C. Cass. civ. 13/03/2023, n. 7267 ha premesso che l’accettazione dell’opera, anche per facta concludentia, influisce sul riparto dell’onere della prova dei difetti, nel senso che essa compete al committente che abbia accettato le opere senza riserve, mentre grava sull’appaltatore in caso contrario. In altri termini, una volta che l'opera sia stata accettata senza riserve, spetta al committente, che ne ha la disponibilità fisica e giuridica, dimostrare l'esistenza dei vizi e delle conseguenze dannose lamentate.
Solo finché non vi sia stata accettazione, espressa o tacita, al committente che faccia valere la garanzia è sufficiente la mera allegazione dell'esistenza dei vizi, gravando sulla controparte, quale debitore della prestazione, l'onere di provare di avere regolarmente eseguito l'opera.
Inoltre è stato ricordato che l'art. 1665 c.c., pur non enunciando la nozione di accettazione tacita dell'opera, indica i fatti e i comportamenti dai quali deve presumersi la sussistenza dell'accettazione da parte del committente e, in particolare, al comma 4 prevede come presupposto dell'accettazione (da qualificare come tacita) la consegna dell'opera al committente (alla quale è parificabile l'immissione nel possesso) e come fatto concludente la ricezione senza riserve da parte di quest'ultimo anche se non si sia proceduto alla verifica.
L’atto di "consegna" va tuttavia distinto dall’"accettazione":
- la prima costituisce un atto puramente materiale che si compie mediante la messa a disposizione del bene a favore del committente,
- mentre l'accettazione esige che il committente esprima (anche per facta concludentia) il gradimento dell'opera, con una manifestazione negoziale che comporta effetti ben determinati, quali l'esonero dell'appaltatore da ogni responsabilità per i vizi e le difformità dell'opera occulti o non conoscibili con l’ordinaria diligenza, e il conseguente diritto al pagamento del prezzo.

Poste tali premesse, secondo la Suprema Corte, è però decisivo considerare che - a prescindere dall’accettazione - ove sia stata comunque raggiunta la prova dell'esistenza dei vizi, la colpa dell'appaltatore si presume, sicché spetta a quest'ultimo, in base alle regole generali sulla responsabilità del debitore (art. 1218 c.c.), non solo dimostrare di avere adoperato la diligenza e la perizia tecnica dovute, ma anche il fatto specifico, a lui non imputabile, che abbia causato il difetto.

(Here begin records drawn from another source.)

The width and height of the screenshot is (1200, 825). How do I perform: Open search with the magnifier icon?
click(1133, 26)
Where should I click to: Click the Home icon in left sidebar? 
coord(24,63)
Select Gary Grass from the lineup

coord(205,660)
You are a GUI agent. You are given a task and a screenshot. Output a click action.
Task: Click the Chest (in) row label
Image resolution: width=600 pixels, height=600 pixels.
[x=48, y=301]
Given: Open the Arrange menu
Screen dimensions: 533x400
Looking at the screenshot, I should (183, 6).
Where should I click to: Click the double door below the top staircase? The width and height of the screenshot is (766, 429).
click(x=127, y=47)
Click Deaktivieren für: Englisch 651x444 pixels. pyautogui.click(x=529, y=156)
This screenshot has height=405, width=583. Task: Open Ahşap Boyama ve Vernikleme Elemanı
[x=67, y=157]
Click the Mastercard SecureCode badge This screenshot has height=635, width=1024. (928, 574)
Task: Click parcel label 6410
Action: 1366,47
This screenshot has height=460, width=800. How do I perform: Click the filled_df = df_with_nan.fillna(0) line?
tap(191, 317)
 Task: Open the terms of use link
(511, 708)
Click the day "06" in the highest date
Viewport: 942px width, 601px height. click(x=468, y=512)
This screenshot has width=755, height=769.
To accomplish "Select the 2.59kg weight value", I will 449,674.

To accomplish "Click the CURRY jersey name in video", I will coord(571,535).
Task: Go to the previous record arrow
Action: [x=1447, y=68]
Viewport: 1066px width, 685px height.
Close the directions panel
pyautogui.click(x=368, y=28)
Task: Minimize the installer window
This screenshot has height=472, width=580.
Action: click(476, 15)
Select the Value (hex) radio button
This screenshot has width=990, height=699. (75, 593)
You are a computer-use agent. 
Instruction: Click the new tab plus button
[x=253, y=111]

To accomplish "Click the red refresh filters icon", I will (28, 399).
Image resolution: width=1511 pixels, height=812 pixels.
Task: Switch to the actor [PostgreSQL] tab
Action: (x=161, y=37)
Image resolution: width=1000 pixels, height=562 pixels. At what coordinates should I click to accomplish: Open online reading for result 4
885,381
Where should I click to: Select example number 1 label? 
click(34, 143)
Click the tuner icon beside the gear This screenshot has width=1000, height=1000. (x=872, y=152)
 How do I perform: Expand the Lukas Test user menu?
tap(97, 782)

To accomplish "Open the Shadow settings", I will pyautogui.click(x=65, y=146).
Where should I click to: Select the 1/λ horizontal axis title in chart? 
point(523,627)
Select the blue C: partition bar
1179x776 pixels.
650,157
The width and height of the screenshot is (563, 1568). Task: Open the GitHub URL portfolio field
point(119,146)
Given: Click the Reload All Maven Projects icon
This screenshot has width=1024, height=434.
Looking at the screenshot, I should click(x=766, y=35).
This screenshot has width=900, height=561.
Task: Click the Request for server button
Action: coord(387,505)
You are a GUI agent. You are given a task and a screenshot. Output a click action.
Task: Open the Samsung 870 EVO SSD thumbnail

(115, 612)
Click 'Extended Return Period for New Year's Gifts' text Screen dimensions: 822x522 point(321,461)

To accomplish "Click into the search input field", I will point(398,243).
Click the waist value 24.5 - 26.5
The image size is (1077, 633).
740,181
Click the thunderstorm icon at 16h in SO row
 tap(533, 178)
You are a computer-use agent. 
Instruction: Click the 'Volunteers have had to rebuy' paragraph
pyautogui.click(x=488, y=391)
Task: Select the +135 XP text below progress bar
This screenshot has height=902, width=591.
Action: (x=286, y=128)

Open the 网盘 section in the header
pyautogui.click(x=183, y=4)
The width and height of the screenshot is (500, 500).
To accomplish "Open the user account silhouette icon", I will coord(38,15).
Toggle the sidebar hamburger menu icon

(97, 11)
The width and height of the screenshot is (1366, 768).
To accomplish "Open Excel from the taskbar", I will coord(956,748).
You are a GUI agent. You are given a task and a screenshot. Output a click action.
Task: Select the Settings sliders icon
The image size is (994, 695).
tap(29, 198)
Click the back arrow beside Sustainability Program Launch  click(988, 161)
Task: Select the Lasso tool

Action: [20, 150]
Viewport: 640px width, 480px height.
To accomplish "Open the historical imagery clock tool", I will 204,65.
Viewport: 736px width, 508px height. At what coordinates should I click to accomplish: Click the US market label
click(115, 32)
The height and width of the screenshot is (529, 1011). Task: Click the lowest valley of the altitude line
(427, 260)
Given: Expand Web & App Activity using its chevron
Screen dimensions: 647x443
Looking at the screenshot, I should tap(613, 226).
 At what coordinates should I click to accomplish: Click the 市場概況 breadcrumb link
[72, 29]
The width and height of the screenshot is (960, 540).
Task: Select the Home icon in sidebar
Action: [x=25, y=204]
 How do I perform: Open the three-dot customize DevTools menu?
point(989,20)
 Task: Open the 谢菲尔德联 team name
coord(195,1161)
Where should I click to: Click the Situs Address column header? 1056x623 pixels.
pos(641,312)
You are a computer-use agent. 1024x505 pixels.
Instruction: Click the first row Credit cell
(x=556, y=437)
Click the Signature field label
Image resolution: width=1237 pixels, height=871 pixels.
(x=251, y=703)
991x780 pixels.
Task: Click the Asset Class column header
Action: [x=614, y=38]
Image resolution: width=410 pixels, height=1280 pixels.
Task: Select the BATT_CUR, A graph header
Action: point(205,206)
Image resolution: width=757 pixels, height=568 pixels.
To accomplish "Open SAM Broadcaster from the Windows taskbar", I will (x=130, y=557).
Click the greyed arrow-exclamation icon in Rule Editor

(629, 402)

Nel caso di specie, accertata - nel caso concreto - l’esistenza dei difetti delle opere, la prova liberatoria competeva all’appaltatore, non potendo richiedersi al committente di dimostrare che essi non erano dipesi dall’uso del bene, non avendo più alcun rilievo l’accettazione - espressa o tacita - da parte della committente. La carenza di prova - in positivo- della imputabilità dei vizi ad un fattore esterno alla sfera dell’appaltatore non lo esonerava da responsabilità, tanto più che non era stato possibile stabilire che tali difetti erano imputabili alla condotta del committente.

Con particolare riferimento alla difformità dei materiali utilizzati, la Corte ha affermato che ovviamente ciò non poteva ricondursi al modo in cui erano state impiegate le attrezzature da parte del committente. L’appaltatore aveva assunto l’obbligo di realizzare (o procurare) arredi in legno e non in materiale diverso da quello concordato e, non avendolo fatto, era tenuto a rispondere dell’inadempimento. Tale difformità, una volta accertata, non era in alcun modo imputabile alla committente, né era altrimenti giustificabile.
In conclusione, il ricorso è stato accolto con rinvio della causa alla Corte d’Appello per un nuovo giudizio.